Susan Moore, president of Ortonville-based managed care consulting firm Managed Healthcare Resources Inc., said Michigan employers are leery of insurers directly owning physician practices, like United, and that may be the reason BCBSM is choosing to expand via an MSO.
“Nationally Blue Cross wants a low-cost, high performing network to sell to employer groups,” Moore said. “This is the first shot across the bow at that. Michigan is a different market, maybe because of the large auto sector employers, but they are just more skeptical about insurance companies controlling practitioners more. Executives are having to be more creative about how they sell insurance and this allows Blue Cross to remain at an arm’s length while having a major impact on costs.”
Employers are also looking to control costs and effectively creating their own healthcare networks.
CVS Health’s Aetna unit announced its Whole Health heath plan last year that has a smaller, more limited provider network and steers employees to its HealthHub offerings, which include visits with physician assistants and nurse practitioners for chronic care issues.
Walmart Inc. also started pushing at least some employees to a selected group of providers this year, Bloomberg reported.
Locally, Amazon Inc., Rocket Cos. and United Wholesale Mortgage also operate or contract with direct primary care practices to control healthcare costs.
Triarq Mike Sappington
More than 31 percent of large employers — those with 5,000 employees or more — offered primary care directly to employees on site or near site in 2020, up from 20 percent in 2019, according to data from New York asset management and consulting firm Mercer.
The point, of course, is that how people receive healthcare is changing and providers, insurers and employers are all competing for physicians’ attention.
Mike Sappington, CEO of Triarq, said the firm’s attractiveness to physicians is because it provides built-in technical capabilities practices increasingly need to be successful.
“Practices need quite a bit of support today to manage the cost and complexity,” Sappington said. “They need support in IT technology, compliance and a lot more. We help relieve the administrative burden of running the practices.”
BCBSM plans to boost Triarq’s profile in the specialty space — such as the fast growing specialty of musculoskeletal fields like orthopedists.
“We do see Triarq having a strong set of capabilities and the opportunity to expand the set of physician practices it works with,” said Todd Van Tol, senior vice president of healthcare value of BCBSM. “There is the opportunity to grow inside and outside the state of Michigan. There is meaningful opportunity to expand in the musculoskeletal space and build out what we can do further in the specialist space. We can create new support models for those procedural bundles that produce better outcomes and more savings.”
But competition is growing.
The private equity sector has used MSOs to invest in large physician practices in recent years. While private equity activity slowed in 2020 overall, deals in healthcare increased. In fact, equity deal volume in the sector rose 21 percent last year to a total 380 deals, according to Colliers.

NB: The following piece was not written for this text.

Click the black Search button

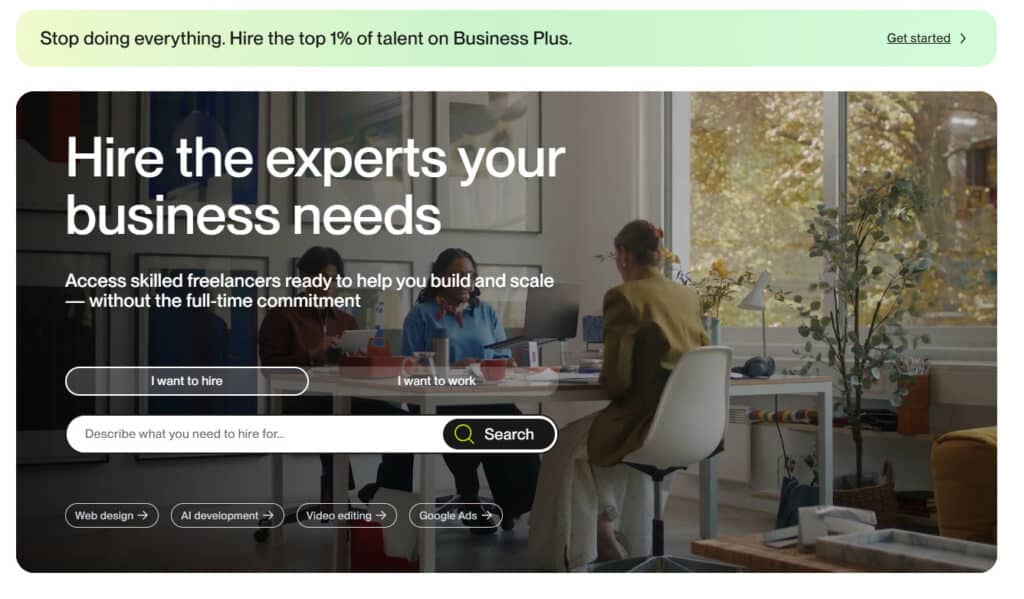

But BCBSM appears dedicated to winning out.
“We believe our members should have choice in where they receive their care and we already have really strong provider contracting and networking capabilities, but we do think that its is important for us to work within that network to improve and deliver better outcomes for their patients,” Van Tol said. “We think it’s important to help our members in where they seek care and establish care relationships to where they can get appropriate, high quality, cost effective care. That’s raising all boats and we’ll continue to do that.”